Kedua, pelatihan ini mengenalkan literasi finansial dan kewirausahaan sejak dini. Para siswa diajak menghitung modal per cup, menentukan harga jual yang kompetitif, dan melihat peluang pasar sederhana di sekitar mereka, seperti acara keluarga, bazar sekolah, atau usaha mikro di lingkungan tempat tinggal. Mereka belajar bahwa kreativitas bisa menjadi komoditas yang bernilai.

Ketiga, ini adalah pelatihan soft skill yang menyelubung. Komunikasi, penyajian (presentation), dan rasa percaya diri tumbuh ketika mereka berhasil menciptakan sebuah karya dan menyajikannya kepada “klien” (guru atau teman). Mereka belajar untuk menerima masukan dan bangga akan pencapaian diri.

Apa yang Terjadi dalam Sesi Pelatihan?

Suasana sesi pelatihan dipadati dengan decakan kagum dan sorak sorai kecil setiap ada yang berhasil. Dimulai dengan teori singkat tentang sejarah kopi dan prinsip membentuk busa susu yang sempurna, para peserta langsung turun ke praktik. Dengan panduan mentor yang sabar, tangan-tangan mungil itu mulai belajar mengatur tekanan steam wand atau mengocok susu panas dengan teknik manual. Tahap demi tahap, dari sekadar membuat titik, kemudian membentuk hati sederhana, hingga akhirnya ada yang berani mencoba bentuk tulip. Kesalahan? Itu bagian dari suasana tawa dan belajar.

Masa Depan yang Berkelanjutan

Semoga ilmu yang dibagikan dalam pelatihan ini tidak berhenti di ruang kelas. Tujuannya adalah keberlanjutan. Diharapkan, minat ini akan berkembang menjadi klub wirausaha muda di sekolah, dimana mereka bisa terus berlatih dan bahkan mulai menerima pesanan untuk acara-acara internal. Beberapa siswa mungkin akan menemukan passion di bidang kuliner dan hospitality, membuka jalan untuk pendidikan yang lebih spesifik di masa depan.

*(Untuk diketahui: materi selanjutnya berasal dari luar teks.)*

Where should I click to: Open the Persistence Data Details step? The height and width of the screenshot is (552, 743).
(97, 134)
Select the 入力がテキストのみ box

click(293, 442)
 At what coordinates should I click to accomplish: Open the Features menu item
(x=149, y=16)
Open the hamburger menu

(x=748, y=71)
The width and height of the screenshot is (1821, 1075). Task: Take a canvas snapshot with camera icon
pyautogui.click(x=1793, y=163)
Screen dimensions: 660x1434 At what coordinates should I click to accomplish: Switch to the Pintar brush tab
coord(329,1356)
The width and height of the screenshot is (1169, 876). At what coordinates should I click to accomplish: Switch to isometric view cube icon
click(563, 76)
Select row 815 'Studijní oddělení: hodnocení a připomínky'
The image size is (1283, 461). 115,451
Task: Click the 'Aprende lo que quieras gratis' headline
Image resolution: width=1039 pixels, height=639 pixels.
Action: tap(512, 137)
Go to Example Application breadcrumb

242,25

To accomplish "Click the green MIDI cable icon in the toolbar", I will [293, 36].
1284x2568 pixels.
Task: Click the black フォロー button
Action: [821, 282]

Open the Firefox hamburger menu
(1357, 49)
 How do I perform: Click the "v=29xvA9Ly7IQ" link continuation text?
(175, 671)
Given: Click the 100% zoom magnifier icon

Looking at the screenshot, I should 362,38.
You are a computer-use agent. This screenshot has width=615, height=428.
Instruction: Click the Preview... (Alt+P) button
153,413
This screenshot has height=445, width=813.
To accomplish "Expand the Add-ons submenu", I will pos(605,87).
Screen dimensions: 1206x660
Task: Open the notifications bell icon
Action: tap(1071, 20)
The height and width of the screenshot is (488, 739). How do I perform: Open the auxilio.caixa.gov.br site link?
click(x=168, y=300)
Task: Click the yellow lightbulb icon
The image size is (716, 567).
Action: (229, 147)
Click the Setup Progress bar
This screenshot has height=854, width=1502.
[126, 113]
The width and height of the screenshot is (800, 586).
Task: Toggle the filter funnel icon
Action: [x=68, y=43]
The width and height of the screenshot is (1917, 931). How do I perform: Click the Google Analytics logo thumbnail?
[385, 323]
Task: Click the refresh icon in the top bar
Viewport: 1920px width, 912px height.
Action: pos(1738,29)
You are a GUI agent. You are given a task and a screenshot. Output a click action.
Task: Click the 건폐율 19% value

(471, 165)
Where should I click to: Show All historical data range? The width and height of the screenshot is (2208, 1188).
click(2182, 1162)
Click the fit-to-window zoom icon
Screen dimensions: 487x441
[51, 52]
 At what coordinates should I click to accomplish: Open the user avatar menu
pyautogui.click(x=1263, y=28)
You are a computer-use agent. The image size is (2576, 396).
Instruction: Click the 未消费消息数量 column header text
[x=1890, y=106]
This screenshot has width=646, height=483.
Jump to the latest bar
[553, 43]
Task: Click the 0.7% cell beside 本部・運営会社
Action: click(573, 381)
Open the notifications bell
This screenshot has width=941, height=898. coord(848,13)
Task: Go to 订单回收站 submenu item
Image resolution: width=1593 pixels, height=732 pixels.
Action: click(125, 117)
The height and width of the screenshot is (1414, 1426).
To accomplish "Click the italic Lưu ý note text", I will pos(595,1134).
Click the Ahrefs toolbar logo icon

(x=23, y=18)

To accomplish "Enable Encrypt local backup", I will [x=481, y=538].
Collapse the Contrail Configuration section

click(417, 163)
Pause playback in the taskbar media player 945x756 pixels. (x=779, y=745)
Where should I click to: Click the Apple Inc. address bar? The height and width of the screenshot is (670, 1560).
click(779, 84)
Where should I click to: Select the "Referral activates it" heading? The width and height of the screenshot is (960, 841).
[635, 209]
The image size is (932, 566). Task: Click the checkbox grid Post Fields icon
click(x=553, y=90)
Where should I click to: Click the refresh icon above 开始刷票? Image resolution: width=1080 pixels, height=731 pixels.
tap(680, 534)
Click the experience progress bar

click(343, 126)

Kegiatan ini membuktikan bahwa keterampilan masa depan tidak selalu berasal dari textbook yang rigid, tetapi seringkali dari eksperimen, keberanian mencoba, dan sentuhan kreativitas. Secangkir latte art hasil karya siswa SMP itu lebih dari sekadar minuman; ia adalah simbol potensi, ketekunan, dan secercah peluang yang menggelegak di tangan generasi penerus bangsa. Mari dukung terobosan-terobosan praktis seperti ini, karena dari sanalah lahir inovator dan wirausawan tangguh di masa depan.